Para que entendieran los hombres blancos, bien pudieron explicar los nativos que para su funcionamiento, las dimensiones dependen en gran parte de la extensión de los “cimientos”; les dirían que su anchura es pequeña con el objeto de que el agua, por infiltración, pueda llegar hasta el centro de la chinampa, es decir sus dimensiones fluctúan entre 5 metros de longitud por 3 de ancho.
En ellas se daban hasta siete producciones al año, cuatro veces más que en tierra firme, lo que convertía este sistema de cultivo en el más productivo, pues de ahí se alimentaba no solo al pueblo xochimilca, sino a gran parte de la población azteca, que por aquellos años, era un poderoso imperio que se extendía hasta Centroamérica.
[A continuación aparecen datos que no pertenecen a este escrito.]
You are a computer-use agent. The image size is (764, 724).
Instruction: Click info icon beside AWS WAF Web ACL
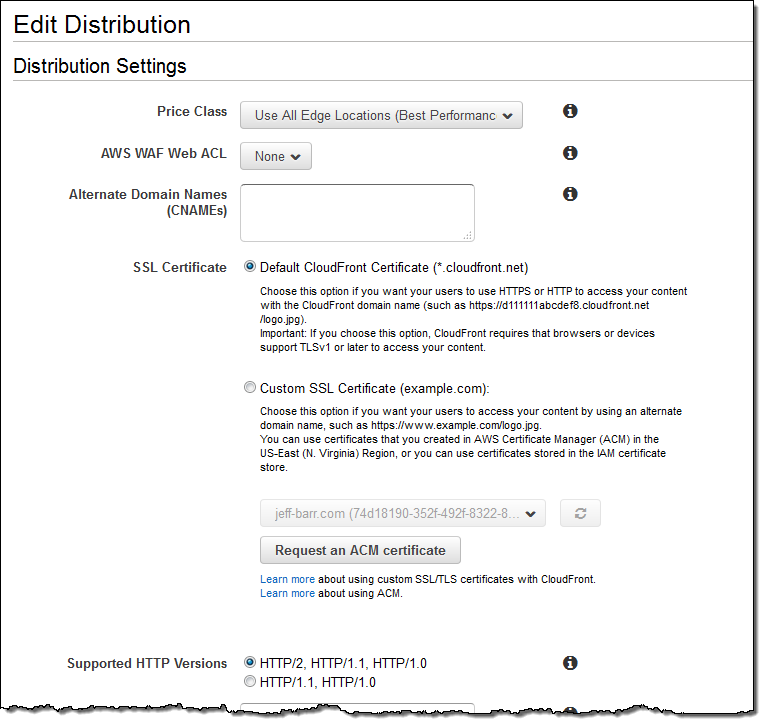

Y los intrusos se deleitaban viendo pasar las canoas a lo largo y ancho de los canales, cargadas de verduras y granos para llevarlos a pueblos cercanos como destino final a donde los comercializaban; al mismo tiempo, no alcanzaban a comprender como aquellos hombres, a los que consideraban inferiores, tenían tantas habilidades que desarrollaban en beneficio de esas sociedades.
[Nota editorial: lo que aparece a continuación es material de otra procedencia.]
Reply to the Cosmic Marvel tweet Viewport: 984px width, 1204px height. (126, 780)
De aquellas horas aciagas, han pasado ya más de 500 largos y penosos años de este choque de culturas y de constante lucha por su supervivencia; con la Independencia de México, las chinampas florecieron con intensidad nuevamente, debido a que los nativos adaptaron las semillas traídas por los españoles, como la espinaca, cilantro, acelga, apio, coliflor, betabel, brócoli, rábano, pepino, col, alcachofa, colinabo, lechuga e incluso el trigo, la cebada, avena y hasta los árboles de olivo, plantados principalmente en el pueblo de Santiago Tulyehualco.
Pero la lucha contra el agua finalmente triunfó por sobre el Valle de México, pues con los grandes y profundos sistemas de drenaje, terminaron por lograr la expulsaron del agua para ir ganando terrenos en su desenfrenado y esquizofrénico crecimiento urbano, que lustro tras lustro, década tras década va ahorcando a estos cultivos declarados como Patrimonio de la Humanidad.
Hoy día, unos cuantos campesinos y estudiosos universitarios luchan desesperadamente ante la indiferencia de las autoridades y de la sociedad en general, porque este cultivo milenario sea rescatado y protegido, tal y como lo mandatan organismos internacionales como la Unesco. Sí se está haciendo algo, admiten los campesinos agrupados en algunas organizaciones para su rescate, pero es insuficiente, porque hacen falta acciones más decisivas como leyes para detener a la agresiva mancha urbana y un fuerte apoyo a los chinamperos para aumentar la producción, así como un sistema de comercialización.
¿Lo entenderán las autoridades o seguirán a ciegas y poniendo oídos sordos a las graves consecuencias de lo que se viene, o que ya estamos viviendo, con la desaparición de estos cultivos milenarios?